It’s no secret that when it comes to seafood, there are a lot of misconceptions out there. So, this month we’ve rounded up five of our favorite “fish tales” and seafood tips to dish the truth on!
1. In the U.S., more than 90% of the seafood we enjoy in restaurants and shop for at retail is sourced globally – meaning, from outside the United States.
True! The majority of the seafood we eat in the U.S. is either fished or farmed in other parts of the world and then imported here for consumers to enjoy. To ensure they are sustainable, America’s seafood stocks are responsibly managed by the U.S. government. Meanwhile, the waters in other parts of the world provide a variety of delicious seafood at a greater yield. Pro Tip: All the seafood at the grocery store is labeled with info about where it came from. If you are curious at the restaurant, just ask your server!
2. You should only eat shellfish in months that contain an R.
False! You may have heard this ol’ fish tale in relation to oysters, but it is not a concern if the shellfish is from your grocer or on the menu at an eatery. So where does this myth come from? The most-common explanation is that the summer months are ripe for the formation of large blooms of algae, which can contain toxins that are absorbed by some shellfish. But, rest assured, you may continue to enjoy shellfish in May, June, July and August (but leave the harvesting to the pros).
3. Eating seafood when you are pregnant will support your baby’s brain development.
True!
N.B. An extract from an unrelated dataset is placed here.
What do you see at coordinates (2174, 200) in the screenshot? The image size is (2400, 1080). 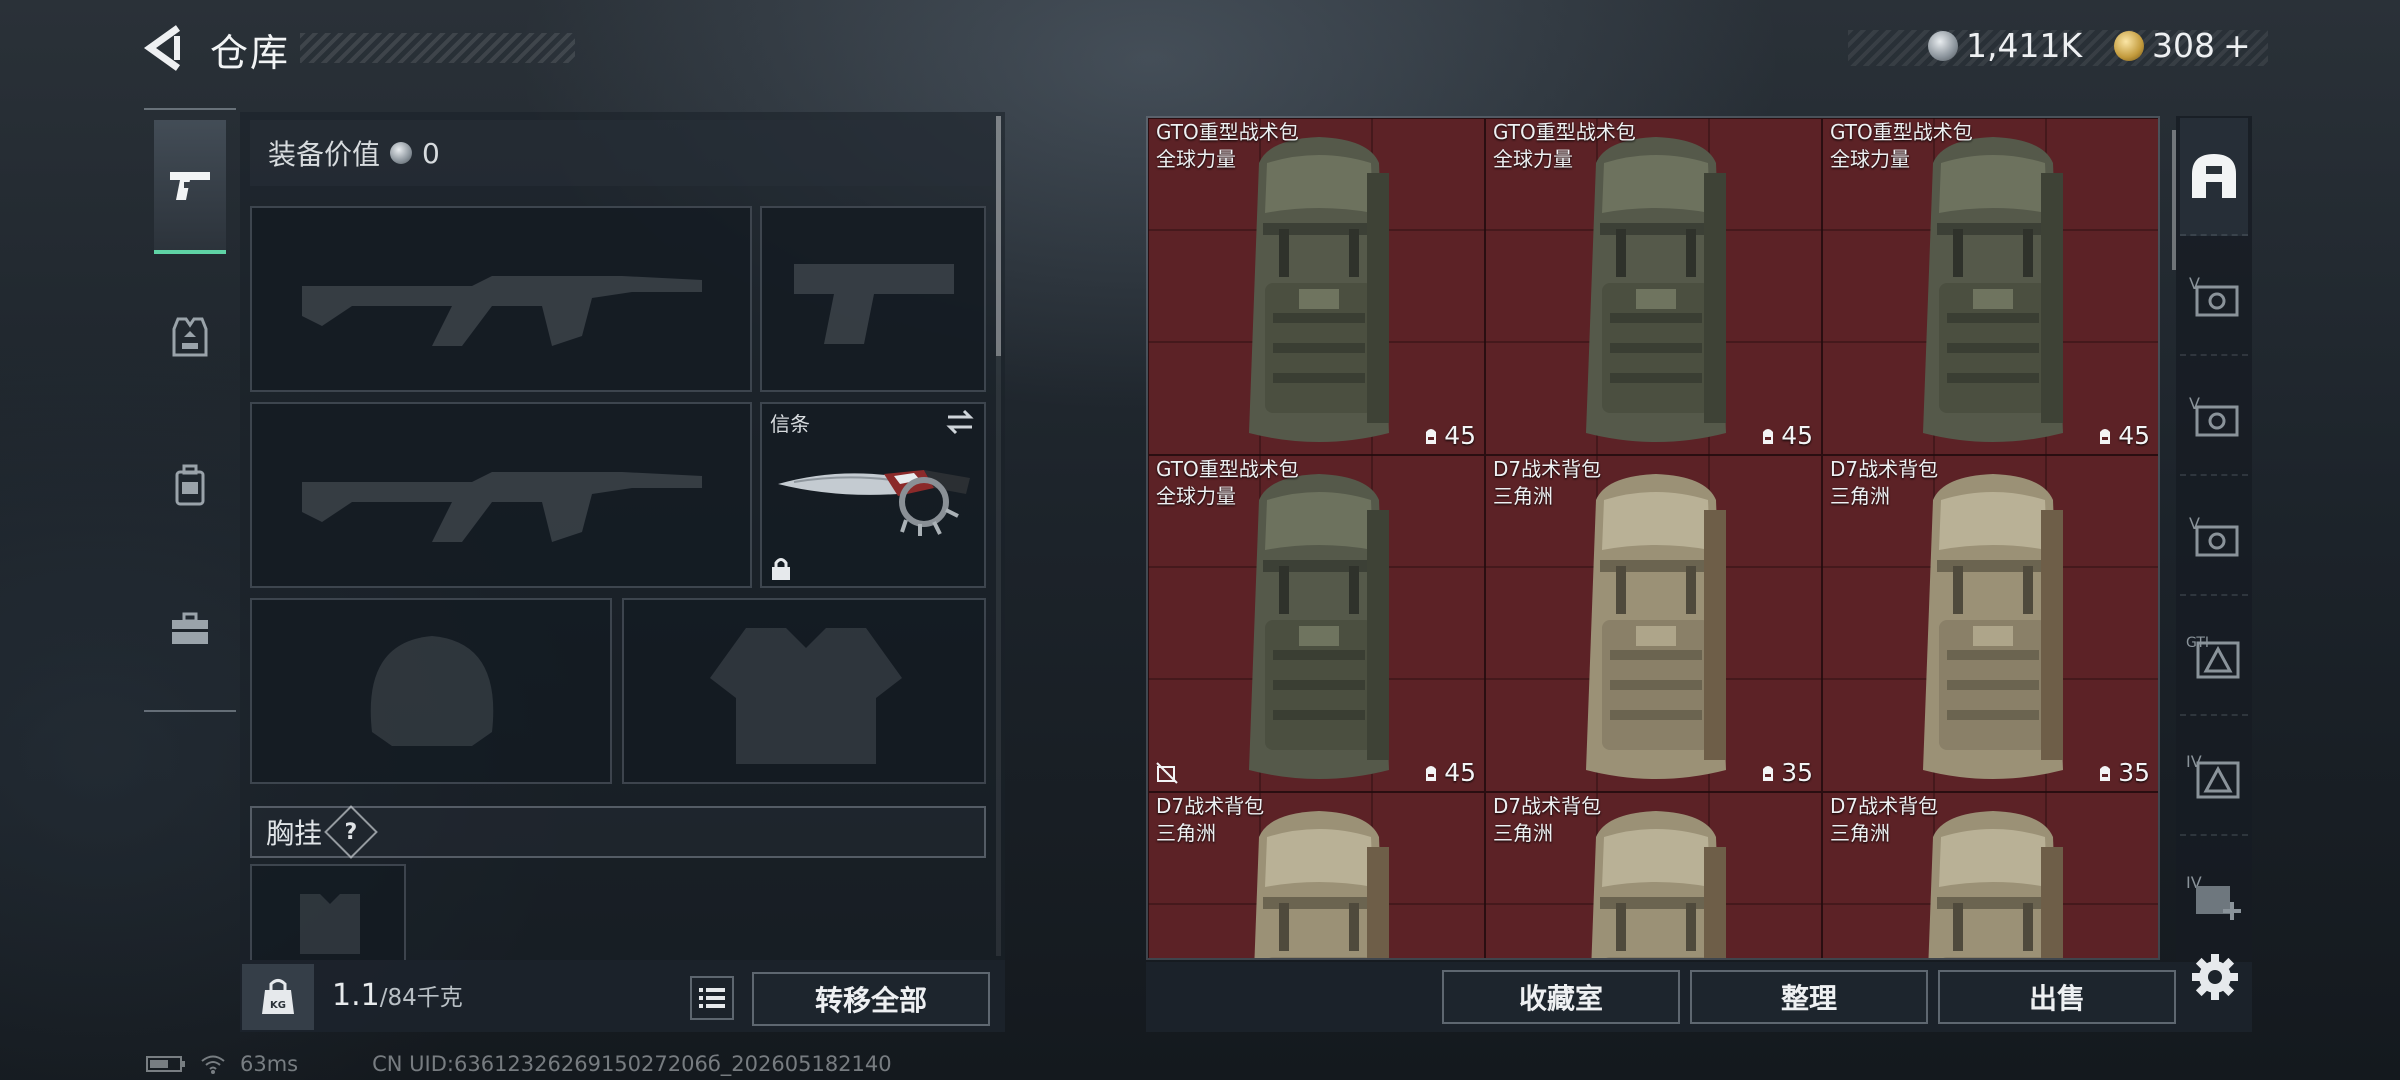 I see `storage-tab-scrollbar` at bounding box center [2174, 200].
Eating seafood regularly during pregnancy is vital for keeping both baby and mom healthy. In fact, research shows that the nutrients found in fatty fish – particularly nutrients such as the omega-3s DHA and EPA – are especially beneficial for baby’s brain and eye development, as well as mom’s heart, skin and mood. The U.S. Dietary Guidelines recommend that pregnant women, breastfeeding moms and women who plan to become pregnant should consume at least 2 to 3 servings of a variety of seafood each week. There are seven types of fish that moms-to-be, breastfeeding moms and even young children need to avoid: shark, swordfish, tilefish, king mackerel, orange roughy, marlin and bigeye tuna (found in sushi). For more info, check out this Seafood Pregnancy Guide.
4. Skip the shrimp if you have high cholesterol.
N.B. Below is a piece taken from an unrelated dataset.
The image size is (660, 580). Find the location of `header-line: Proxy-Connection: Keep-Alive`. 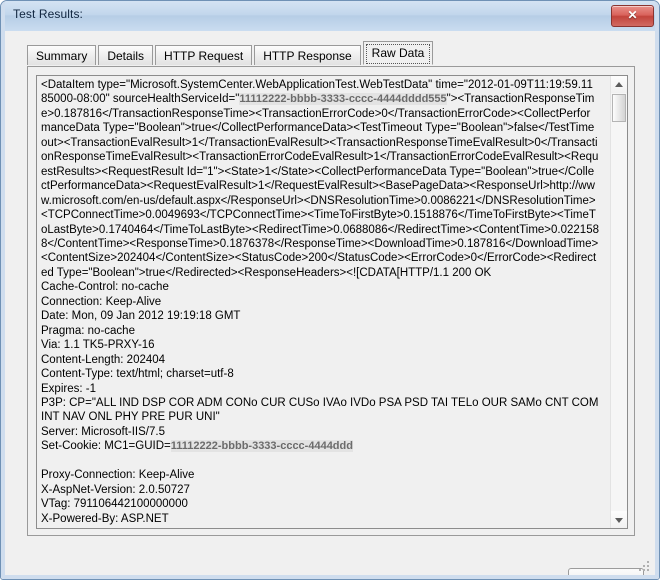

header-line: Proxy-Connection: Keep-Alive is located at coordinates (118, 476).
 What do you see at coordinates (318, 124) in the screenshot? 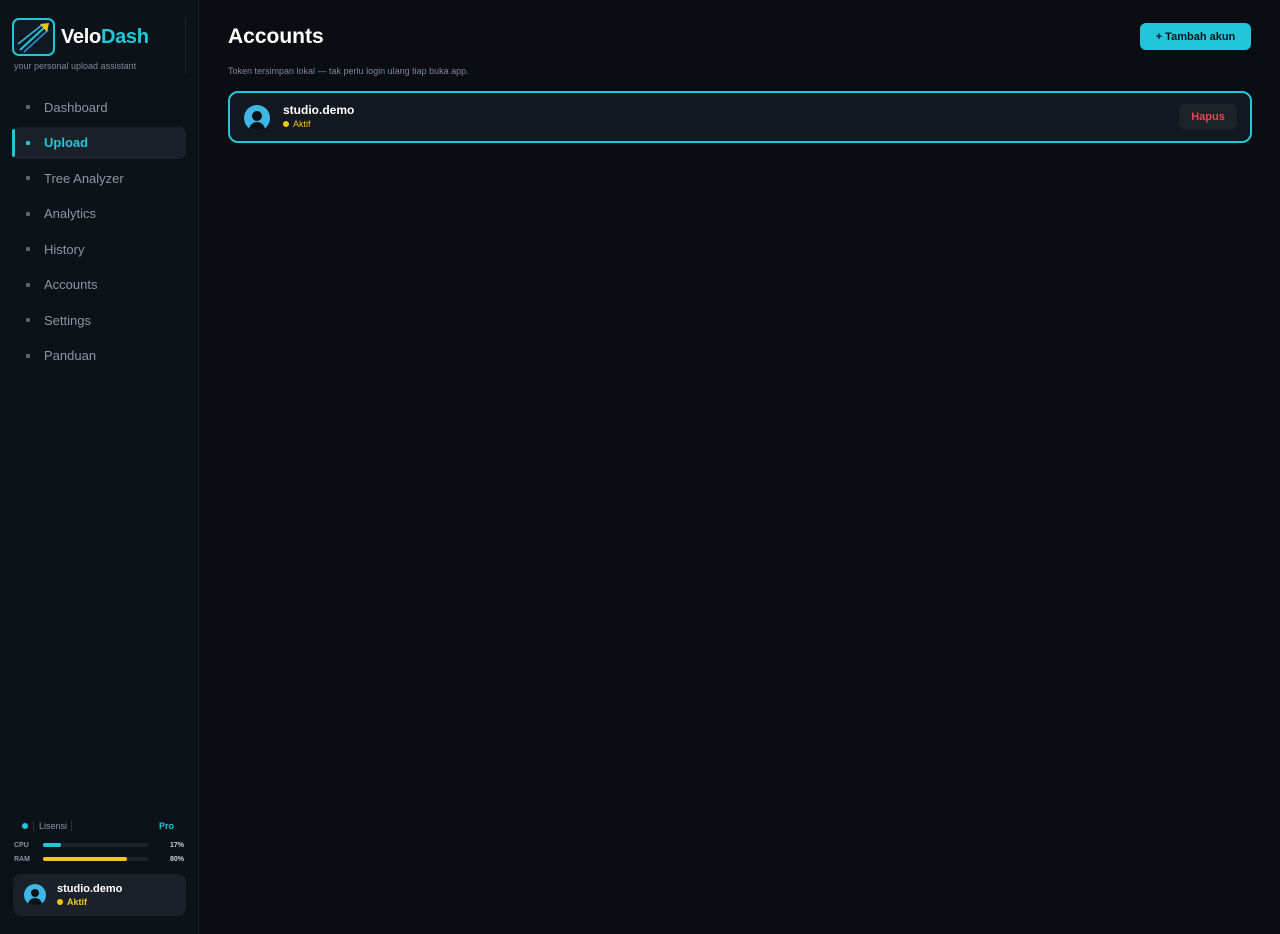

False! (Are you still there or did you already run out to get some shrimp?) This falsehood comes from the fact that shrimp is higher in dietary cholesterol than some other seafood. But recent research shows that eating shrimp has a net positive effect on cholesterol in the body. Don’t just take our word for it—both the American Heart Association (AHA) and the Dietary Approaches to Stop Hypertension (DASH) eating plan recommend shrimp as a heart-healthy choice. So, don’t skimp on shrimp!
5. If I cook fish, my kitchen is going to smell like fish.
True! OK, yes, it’s true your kitchen will smell like fish if you indeed cook fish in there. But here we are to save the day, and we bet you already have some of the ingredients for these magic solutions in the pantry. Pro Tip #1: Before you start cooking, place a small bowl of white vinegar on the counter or near the cooking location. The vinegar will absorb the fish “fragrance.” Pro Tip #2: While you are cooking, put a medium pot of water on the stove and add to it a cinnamon stick (or 2!), 1 teaspoon of cloves, and 1 teaspoon of ground ginger. Bring to a boil, then lower the heat to a simmer. Ta-da!